Cheese-eating surrender monkeys go to war: Why France is in Mali

… and why the rest of the world is keeping its distance

by Michael Petrou

French troops drive through Mali's capital Bamako on Tuesday, January 15, 2013. (AP photo)

Is there are a French television show equivalent of The Simpsons? If so, its writers should start working on some catchy anti-American slurs that imply military cowardice.

It was The Simpsons, back in 1995, that first dubbed the French “cheese-eating surrender monkeys” — a phrase that gained renewed currency in the run-up to the 2003 Iraq war, which France declined to join.

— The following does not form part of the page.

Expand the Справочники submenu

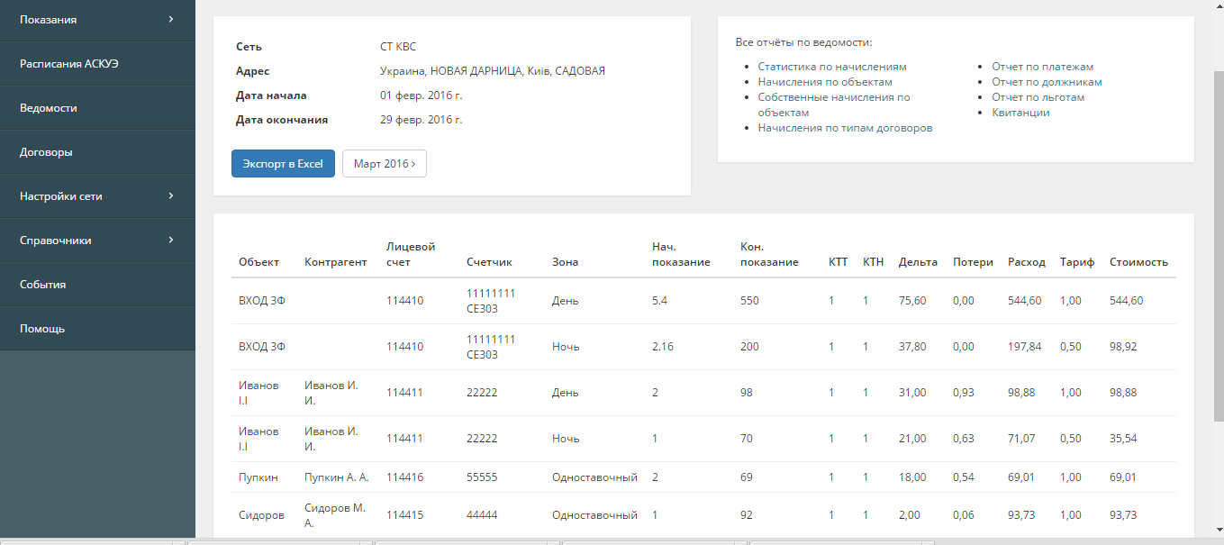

The barb stuck, at least in America, Britain and Canada, where it played into popular perceptions about France’s quick defeat and subsequent collaboration in the Second World War, and about its perceived disdain for America and Britain in general. For defenders of France, the sneer simply underlined America’s supposed penchant for imperialism in contrast to France’s preference for diplomacy and multilateralism.

These stereotypes were not accurate then and aren’t now. France has always been willing to act with force, and without permission, when doing so suited its interests. And from France’s perspective, many of its interests are in its former colonies in Africa. It’s not surprising then that on Friday France launched a military intervention in Mali, where al-Qaeda and other Islamists have taken over the northern half of the country and were poised to push south, threatening the capital Bamako.

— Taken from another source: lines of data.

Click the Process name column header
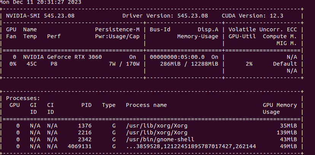Screen dimensions: 315x155 [x=146, y=105]
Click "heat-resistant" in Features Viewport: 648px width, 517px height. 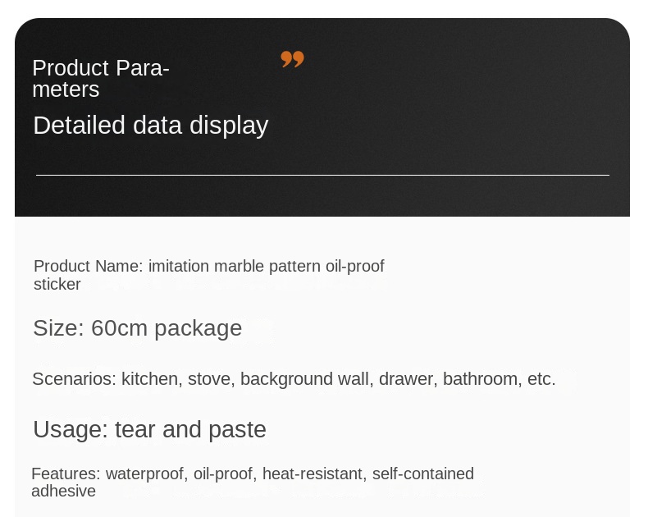point(312,474)
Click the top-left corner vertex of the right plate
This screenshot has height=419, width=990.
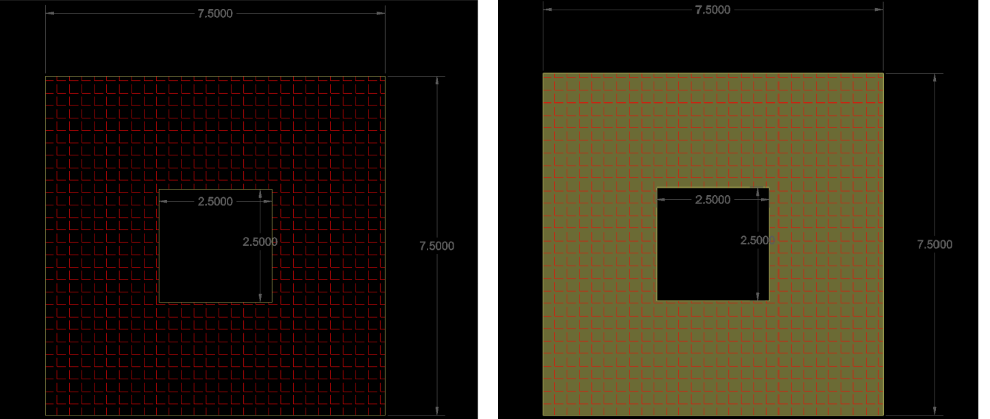[543, 71]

Some 800 French troops are there now and more are on their way. France has conducted air strikes and stopped the Islamists’ advance; though so far it seems Mali’s poorly trained soldiers on the ground are having trouble holding territory that has been softened for them by French bombs. West African soldiers are en route to help. How effective they’ll be is questionable. One Africa analyst predicted that, on their own, they would be “swallowed by the desert.”

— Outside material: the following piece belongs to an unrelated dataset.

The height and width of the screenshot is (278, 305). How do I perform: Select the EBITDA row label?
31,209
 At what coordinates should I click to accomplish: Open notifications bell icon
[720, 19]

The African Sahel, and especially northern Mali, is arguably where al-Qaeda is now strongest. It controls territory roughly the size of France, and its allies are causing havoc and distress from Nigeria to Somalia (where this weekend an unsuccessful French raid to rescue an intelligence agent held captive by the Islamist group al-Shabaab resulted in the deaths of two French soldiers).

Al-Qaeda’s African franchise, known as Al-Qaeda in the Islamic Maghreb, preaches a revolutionary jihadist agenda. It has been blamed for attacking the U.S. consulate in Benghazi, Libya, killing Ambassador J. Christopher Stephens and three other Americans. One of its leaders (who in 2008 kidnapped Canadian diplomats Robert Fowler and Louis Guay) can be found on Internet videos promising to raise the banner of Islam from where the sun rises to where it sets.

Most Malians, so far at least, seem to welcome foreign intervention. They’ve been asking for it for months. Hundreds of thousands of them have fled Islamist-controlled areas in the north, bringing with them tales of stonings and amputations. Al-Qaeda and its Islamist allies lack sophisticated weaponry and operate in sparsely populated areas. While wars have a way of developing in unexpected and unwanted ways and should therefore be entered with caution, the case for intervention in Mali is persuasive.

And yet France is waging this battle virtually alone among Western nations. Britain is sending a couple of planes. Canada is sending one. The United States, which a decade ago declared a worldwide war on terror, has pledged “total solidarity,” and is offering in-flight refuelling along with with some intelligence and logistical help. U.S. Defense Secretary Leon Panetta says America isn’t considering sending troops. He’s in Europe at the moment but is skipping Paris.

One of the side effects of the wars in Iraq and Afghanistan has been the hesitancy of most of the West, and especially America, to contemplate sizeable military interventions elsewhere. The United States relies increasingly on assassin drones to advance its strategic objectives. Its involvement in Libya was reluctant and limited. Our withdrawal from Afghanistan continues, regardless of Afghans’ readiness to secure their country. Canadian Prime Minister Stephen Harper today is a lot less bellicose about standing up to Middle Eastern thugs than he once was.

What this means for belligerents across the world is that, absent bombs in Toronto or Washington, we’re keeping our distance. Many will welcome this. Some won’t. If Syrians, whose uprising against the regime of Bashar al-Assad has resulted in more than 60,000 dead, still needed convincing, they must now know that the American cavalry isn’t coming. They might try calling on the French.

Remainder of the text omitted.